L’épidémie de pneumonie virale détectée en Chine en décembre dans la province de Hubei (centre) a contaminé plus de 66.000 personnes et fait plus de 1.500 morts dans le pays. Hors de Chine continentale, près de 600 cas de contamination ont été confirmés dans une trentaine de pays. L’Egypte a annoncé vendredi avoir enregistré le premier cas sur le continent africain.

Le principal foyer d’infection hors de Chine reste le paquebot de croisière Diamond Princess, en quarantaine au Japon : 285 cas de contamination y ont été confirmés sur les quelque 3.700 passagers et membres d’équipage à bord.

Quatre Français figurent parmi eux. L’un d’entre eux a été testé positif au nouveau coronavirus et est « hospitalisé au Japon », selon les autorités françaises. Agnès Buzyn a indiqué ne pas avoir encore de « nouvelles précises » sur son état.
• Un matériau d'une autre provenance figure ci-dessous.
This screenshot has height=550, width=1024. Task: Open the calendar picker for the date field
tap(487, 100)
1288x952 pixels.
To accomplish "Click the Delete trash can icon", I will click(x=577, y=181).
La France, prête à rapatrier ses ressortissants

Interrogée sur l’éventualité du rapatriement dans ces Français, alors que les Etats-Unis prévoient d’évacuer leurs ressortissants présents sur le paquebot, la ministre a assuré que « la France est toujours prête à rapatrier ses ressortissants : quand il y a une demande et une possibilité de le faire, nous sommes toujours au rendez-vous ».

« Nous suivons de très près la situation internationale. (…) Il nous faut préparer notre système de santé à faire face à une éventuelle diffusion pandémique et donc à une circulation du virus sur le territoire national », a-t-elle également souligné. A cette fin, elle recevra mardi « les représentants des professionnels hospitaliers et des professionnels de santé de ville (…) pour faire le point ».

Jusqu’ici, la stratégie des autorités sanitaires pour éviter la diffusion du virus sur le territoire français repose sur l’hospitalisation en confinement de chaque cas confirmé et sur la réalisation d’une enquête pour retracer et dépister les personnes avec lesquelles elles ont été en contact.